▶ _Assigned task_: How many lines of the records below contain the word "yellow"? Answer with the number alone.

▶ _Records shown_:

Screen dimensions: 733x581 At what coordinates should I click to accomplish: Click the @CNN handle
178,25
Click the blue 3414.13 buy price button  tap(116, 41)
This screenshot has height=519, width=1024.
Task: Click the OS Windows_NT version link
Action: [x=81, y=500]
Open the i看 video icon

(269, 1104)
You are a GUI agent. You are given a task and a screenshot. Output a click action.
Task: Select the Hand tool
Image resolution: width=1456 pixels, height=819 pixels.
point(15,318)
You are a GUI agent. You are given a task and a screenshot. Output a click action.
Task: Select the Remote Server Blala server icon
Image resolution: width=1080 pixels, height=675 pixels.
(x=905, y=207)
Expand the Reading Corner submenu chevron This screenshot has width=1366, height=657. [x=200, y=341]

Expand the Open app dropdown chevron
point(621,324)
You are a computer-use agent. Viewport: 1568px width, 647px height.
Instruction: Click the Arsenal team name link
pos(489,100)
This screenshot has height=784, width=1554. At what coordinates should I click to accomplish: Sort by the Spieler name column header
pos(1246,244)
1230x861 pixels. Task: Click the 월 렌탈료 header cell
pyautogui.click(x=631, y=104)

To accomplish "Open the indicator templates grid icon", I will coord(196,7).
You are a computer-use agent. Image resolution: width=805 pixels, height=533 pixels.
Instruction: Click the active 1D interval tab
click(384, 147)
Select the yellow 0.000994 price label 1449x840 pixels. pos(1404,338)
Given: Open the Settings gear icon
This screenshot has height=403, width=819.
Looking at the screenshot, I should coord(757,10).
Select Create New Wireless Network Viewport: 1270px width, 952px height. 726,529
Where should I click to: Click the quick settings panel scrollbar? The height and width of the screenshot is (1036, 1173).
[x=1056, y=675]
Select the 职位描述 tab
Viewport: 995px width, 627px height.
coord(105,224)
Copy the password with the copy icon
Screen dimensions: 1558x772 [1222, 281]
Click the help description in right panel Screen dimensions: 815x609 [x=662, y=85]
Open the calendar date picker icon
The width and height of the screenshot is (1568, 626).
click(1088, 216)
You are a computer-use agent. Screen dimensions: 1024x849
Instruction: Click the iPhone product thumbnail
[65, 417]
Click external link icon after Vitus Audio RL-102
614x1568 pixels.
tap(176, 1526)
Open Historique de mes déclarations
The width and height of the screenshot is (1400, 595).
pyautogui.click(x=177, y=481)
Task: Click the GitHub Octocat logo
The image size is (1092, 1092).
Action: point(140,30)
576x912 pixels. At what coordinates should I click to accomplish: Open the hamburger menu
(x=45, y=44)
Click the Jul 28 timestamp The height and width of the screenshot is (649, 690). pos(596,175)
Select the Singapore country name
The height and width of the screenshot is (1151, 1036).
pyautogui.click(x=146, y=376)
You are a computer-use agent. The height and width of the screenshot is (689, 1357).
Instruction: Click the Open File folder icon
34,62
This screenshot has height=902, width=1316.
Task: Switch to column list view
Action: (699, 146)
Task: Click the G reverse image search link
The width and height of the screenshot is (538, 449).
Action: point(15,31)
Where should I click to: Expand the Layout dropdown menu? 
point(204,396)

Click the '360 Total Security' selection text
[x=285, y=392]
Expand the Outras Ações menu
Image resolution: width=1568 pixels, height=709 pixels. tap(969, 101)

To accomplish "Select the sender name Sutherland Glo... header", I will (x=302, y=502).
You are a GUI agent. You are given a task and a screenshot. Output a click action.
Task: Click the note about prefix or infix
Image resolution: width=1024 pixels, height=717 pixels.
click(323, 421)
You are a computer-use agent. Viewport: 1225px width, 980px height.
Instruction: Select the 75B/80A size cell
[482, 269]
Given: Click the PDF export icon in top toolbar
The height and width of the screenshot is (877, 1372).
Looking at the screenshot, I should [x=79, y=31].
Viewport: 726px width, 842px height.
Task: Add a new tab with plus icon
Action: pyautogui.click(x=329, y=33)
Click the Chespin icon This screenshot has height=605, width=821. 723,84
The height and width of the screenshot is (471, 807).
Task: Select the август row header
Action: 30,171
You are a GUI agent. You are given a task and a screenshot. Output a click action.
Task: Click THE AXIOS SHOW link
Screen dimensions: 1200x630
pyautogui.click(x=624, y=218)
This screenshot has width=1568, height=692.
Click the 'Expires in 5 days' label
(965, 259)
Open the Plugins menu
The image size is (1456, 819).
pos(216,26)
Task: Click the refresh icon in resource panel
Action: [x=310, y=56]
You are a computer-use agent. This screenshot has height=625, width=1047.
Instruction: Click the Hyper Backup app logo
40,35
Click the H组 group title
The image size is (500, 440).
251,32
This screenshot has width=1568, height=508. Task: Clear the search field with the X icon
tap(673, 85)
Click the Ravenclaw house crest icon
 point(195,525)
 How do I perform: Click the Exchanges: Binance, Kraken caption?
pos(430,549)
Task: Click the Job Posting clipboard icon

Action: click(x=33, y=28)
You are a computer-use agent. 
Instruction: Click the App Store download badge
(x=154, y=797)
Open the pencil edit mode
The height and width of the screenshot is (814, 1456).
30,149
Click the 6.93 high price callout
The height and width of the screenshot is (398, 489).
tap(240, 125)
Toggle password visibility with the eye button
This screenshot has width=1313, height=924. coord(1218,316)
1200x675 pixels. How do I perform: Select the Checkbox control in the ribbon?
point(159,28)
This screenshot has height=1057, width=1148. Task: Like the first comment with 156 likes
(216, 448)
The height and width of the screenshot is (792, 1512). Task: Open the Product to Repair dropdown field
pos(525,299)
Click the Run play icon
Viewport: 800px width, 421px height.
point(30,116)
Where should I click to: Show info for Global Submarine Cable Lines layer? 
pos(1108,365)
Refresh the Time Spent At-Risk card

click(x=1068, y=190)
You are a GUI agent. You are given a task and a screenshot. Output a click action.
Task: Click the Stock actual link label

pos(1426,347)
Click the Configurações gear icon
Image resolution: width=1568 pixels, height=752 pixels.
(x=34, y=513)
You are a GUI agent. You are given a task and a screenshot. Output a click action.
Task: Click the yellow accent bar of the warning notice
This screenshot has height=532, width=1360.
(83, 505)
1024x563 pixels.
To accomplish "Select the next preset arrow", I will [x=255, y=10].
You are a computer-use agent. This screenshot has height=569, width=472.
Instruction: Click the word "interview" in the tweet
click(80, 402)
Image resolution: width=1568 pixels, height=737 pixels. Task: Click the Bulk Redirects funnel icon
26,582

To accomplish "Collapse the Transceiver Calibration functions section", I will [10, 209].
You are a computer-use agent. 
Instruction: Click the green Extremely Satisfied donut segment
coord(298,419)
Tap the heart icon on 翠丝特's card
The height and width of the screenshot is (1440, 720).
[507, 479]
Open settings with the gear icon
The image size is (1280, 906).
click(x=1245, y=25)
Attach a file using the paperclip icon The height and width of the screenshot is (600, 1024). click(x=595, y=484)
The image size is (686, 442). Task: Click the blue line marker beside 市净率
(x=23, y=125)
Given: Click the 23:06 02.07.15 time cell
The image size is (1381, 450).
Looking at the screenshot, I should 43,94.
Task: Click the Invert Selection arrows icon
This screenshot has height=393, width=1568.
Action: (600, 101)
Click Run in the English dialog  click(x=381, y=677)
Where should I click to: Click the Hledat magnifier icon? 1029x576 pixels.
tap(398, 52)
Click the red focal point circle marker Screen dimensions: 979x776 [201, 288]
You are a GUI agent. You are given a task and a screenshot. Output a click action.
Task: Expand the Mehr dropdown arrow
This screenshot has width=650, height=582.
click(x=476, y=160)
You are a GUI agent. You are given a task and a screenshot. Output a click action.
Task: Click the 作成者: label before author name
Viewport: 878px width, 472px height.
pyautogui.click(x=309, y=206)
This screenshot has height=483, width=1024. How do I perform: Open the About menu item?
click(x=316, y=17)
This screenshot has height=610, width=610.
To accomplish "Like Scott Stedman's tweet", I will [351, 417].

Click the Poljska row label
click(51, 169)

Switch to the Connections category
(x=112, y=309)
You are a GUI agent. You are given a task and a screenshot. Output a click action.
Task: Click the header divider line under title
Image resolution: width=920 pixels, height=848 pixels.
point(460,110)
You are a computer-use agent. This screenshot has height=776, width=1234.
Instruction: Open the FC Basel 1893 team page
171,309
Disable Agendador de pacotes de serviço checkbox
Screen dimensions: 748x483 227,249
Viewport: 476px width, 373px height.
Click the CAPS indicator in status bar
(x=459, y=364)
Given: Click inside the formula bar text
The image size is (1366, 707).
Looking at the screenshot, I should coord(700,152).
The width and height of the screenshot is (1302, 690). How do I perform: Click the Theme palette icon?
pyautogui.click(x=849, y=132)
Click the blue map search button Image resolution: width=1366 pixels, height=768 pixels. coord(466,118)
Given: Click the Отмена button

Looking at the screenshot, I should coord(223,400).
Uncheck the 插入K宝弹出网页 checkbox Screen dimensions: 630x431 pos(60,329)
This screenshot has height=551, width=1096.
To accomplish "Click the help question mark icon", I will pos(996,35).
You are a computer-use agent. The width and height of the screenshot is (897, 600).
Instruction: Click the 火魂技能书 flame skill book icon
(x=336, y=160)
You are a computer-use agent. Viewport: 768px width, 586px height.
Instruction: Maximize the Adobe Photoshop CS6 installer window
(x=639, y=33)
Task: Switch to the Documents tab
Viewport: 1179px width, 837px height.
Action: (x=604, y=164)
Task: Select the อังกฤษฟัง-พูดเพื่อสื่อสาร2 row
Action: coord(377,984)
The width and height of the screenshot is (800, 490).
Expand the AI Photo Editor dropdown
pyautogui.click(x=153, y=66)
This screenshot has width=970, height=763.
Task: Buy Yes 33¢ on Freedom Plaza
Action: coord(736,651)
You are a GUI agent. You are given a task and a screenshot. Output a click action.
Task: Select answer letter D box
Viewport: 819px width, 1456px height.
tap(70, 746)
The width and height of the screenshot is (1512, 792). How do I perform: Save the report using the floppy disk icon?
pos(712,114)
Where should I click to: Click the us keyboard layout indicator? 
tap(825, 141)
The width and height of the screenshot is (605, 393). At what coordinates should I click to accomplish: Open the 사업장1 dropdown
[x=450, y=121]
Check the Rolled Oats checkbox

▶ _Response area_: 2